Ara

Toprak

Toprak

Bir hadîs-i şerîf’te, “Her doğan İslâm fıtratı üzere doğar.” buyrulmaktadır. İnsan fıtratı dîne dayanır. İnsanın menşei ilâhîdir. İnsan ilâhî bir tabiat ile donatılmıştır. Kur’ân insanın fıtratı olduğunu bildirmektedir: “Sen yüzünü ‘hanîf’ olarak dîne, Allâh’ın insanları kendisine göre yarattığı fıtrata çevir, çünkü Allâh’ın yarattığı fıtratta bir değişiklik yoktur. Gerçek din budur, ancak insanların çoğu bunu bilmiyorlar.” (Rûm, 30.)

Allah, yaratılış mûcizesi olarak insanoğlunu fıtrat üzere yaratmaktadır. Fıtrat hakîkatin toprağıdır. Dünyâdaki bütün topraklar bu sırrı yetiştiremez. Asıl vatan toprağımız, özümüz, iç âlemdeki vatanımızdır. Asıl köklerimiz, vatanımız fıtrattır. Fıtratta değişiklik yoktur.

Bir Filistinli sesleniyor: “Onların topraklarını çaldığınızı mı düşünüyorsunuz? Ama gerçekte siz onlara cenneti hediye ediyorsunuz. Onların hayatlarını ellerinden aldığınızı mı zannediyorsunuz? Ama gerçekte siz onlara şehitlik makāmını sunuyorsunuz. Onların mâneviyâtını çaldığınızı mı düşünüyorsunuz? Ama gerçekte onların îmanlarını ve hakîkatini güçlendiriyorsunuz.”

Aliya İzzetbegovic; “Bizi toprağa gömdüler, fakat tohum olduğumuzu bilmiyorlar.” demiştir.

Toza toprağa dönmek hasreti bizi toprak bağımlılığından kurtarır. Toprak, vermekten aslâ vazgeçmez. Toprağa ne ekersen onu biçersin. Secdede alnımızı can veren toprağa koyuyoruz, bizi su ve topraktan Yaratana dönüyoruz. Hayâtımızı, Hayat Veren’e veriyoruz, yaratıldığımız elementimizin tabiatına dönüyoruz. 

Kişi toz olduğunda, secde müşâhede olur. Abdülkādir-i Geylânî Hazretleri bize secdenin sırrını ve kıymetini bir örnekle tasvîr buyuruyor: “Âcil ihtiyaç alnını, ikrâr edilmiş çâresizlik toprağına dayamazsan ve hüzün gözyaşları göz bulutlarından sağanak hâlinde yağmazsa, zevk nebatların hayat bahçesinde yeşillenmez. İnsanlık bahçeleri maksadına hizmet için verimli bir halde yeşillenmez. Sabır dalları rızā yaprakları veyâhut yakîn dostluğun hoş râyihalarını vermez, ne de seni ünse taşırlar.” 

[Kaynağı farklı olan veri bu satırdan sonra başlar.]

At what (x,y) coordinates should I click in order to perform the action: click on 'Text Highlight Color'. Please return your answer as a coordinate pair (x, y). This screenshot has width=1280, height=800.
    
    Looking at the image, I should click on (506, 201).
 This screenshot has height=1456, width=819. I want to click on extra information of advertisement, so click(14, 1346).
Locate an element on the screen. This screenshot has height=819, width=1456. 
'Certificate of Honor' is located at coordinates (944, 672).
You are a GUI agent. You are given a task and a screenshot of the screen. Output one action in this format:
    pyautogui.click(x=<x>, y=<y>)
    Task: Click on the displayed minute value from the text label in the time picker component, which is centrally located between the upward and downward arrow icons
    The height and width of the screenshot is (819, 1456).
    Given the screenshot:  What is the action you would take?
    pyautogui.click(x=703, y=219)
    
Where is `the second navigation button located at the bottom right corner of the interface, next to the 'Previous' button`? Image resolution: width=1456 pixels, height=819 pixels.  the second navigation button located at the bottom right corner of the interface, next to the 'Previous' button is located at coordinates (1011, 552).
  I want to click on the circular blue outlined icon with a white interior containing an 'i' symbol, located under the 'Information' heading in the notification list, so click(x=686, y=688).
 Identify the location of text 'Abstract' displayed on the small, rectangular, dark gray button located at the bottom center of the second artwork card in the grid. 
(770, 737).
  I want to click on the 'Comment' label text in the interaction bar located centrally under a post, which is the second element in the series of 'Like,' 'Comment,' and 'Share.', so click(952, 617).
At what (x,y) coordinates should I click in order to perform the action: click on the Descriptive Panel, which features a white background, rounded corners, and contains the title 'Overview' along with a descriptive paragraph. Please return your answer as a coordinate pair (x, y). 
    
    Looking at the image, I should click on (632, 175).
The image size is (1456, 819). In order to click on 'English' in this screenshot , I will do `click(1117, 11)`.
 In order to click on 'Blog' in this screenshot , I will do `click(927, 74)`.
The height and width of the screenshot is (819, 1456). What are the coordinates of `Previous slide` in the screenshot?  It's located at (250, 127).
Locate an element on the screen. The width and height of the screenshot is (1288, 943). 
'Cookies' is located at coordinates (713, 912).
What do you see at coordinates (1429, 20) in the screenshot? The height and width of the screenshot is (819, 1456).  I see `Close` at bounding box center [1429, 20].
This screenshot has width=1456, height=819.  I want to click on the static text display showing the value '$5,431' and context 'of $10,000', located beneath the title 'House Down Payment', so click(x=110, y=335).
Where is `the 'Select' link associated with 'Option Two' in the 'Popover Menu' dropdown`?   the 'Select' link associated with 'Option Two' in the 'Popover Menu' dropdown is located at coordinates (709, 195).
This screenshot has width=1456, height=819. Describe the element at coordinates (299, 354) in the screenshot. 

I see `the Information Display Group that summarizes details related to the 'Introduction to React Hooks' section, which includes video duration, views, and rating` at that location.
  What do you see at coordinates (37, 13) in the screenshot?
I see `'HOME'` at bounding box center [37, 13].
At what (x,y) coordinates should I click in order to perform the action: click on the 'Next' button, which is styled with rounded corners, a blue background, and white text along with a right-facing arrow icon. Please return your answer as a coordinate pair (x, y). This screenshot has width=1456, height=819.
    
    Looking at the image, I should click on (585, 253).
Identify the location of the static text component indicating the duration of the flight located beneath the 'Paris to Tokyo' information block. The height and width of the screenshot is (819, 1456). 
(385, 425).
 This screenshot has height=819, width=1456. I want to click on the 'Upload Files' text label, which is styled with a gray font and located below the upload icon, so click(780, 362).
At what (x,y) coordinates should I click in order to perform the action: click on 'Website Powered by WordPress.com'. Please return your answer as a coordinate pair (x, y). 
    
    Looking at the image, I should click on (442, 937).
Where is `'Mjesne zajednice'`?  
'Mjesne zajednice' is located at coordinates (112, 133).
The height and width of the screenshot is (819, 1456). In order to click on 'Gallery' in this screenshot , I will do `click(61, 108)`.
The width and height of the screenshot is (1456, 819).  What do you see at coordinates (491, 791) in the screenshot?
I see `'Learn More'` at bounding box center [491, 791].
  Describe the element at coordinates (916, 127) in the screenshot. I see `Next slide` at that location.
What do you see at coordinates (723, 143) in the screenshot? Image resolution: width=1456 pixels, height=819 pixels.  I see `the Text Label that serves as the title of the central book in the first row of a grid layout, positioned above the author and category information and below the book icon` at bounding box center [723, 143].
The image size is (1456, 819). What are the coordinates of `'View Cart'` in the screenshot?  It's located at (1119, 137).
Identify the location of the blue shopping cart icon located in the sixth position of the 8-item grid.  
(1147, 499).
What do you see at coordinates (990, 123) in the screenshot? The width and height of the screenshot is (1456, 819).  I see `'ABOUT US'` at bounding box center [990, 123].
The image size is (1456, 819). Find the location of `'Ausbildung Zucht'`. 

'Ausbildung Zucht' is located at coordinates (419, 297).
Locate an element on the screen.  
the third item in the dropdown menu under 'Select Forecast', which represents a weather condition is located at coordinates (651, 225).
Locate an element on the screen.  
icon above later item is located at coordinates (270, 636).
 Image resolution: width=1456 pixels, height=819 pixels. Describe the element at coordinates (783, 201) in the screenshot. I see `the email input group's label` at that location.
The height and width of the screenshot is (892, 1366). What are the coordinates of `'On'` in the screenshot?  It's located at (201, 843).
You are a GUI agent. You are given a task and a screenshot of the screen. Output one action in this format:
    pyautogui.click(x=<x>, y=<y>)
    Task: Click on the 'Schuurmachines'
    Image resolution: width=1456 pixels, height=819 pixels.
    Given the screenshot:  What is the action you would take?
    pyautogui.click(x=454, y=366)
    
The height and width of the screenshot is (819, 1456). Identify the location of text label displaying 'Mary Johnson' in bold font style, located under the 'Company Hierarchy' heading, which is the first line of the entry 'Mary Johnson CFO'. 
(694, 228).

Secde; insanın Allâh’a gösterebileceği en yüce aşk ifâdesidir, çünkü vücûddaki en kıymetli, en yüce organımız olan başımızı; en alt yere, toprağa koyarız. Secde varlık kafesini ezmeyi ve Huzûr-u Kibriyâ’nın ayağında toz olmayı temsîl eder. Secde mânâ âleminin anahtarıdır, insan varlığının özünü ortaya çıkartır. Kişi 'yok'luktur, secde ile 'var'lık bulur. Bu mânâ kişinin alnının secdeye değdiği noktada gizlidir. Kişi alnını iştiyakla yere koyduğunda, mekânsızlığa ve yönsüzlüğe ulaşır.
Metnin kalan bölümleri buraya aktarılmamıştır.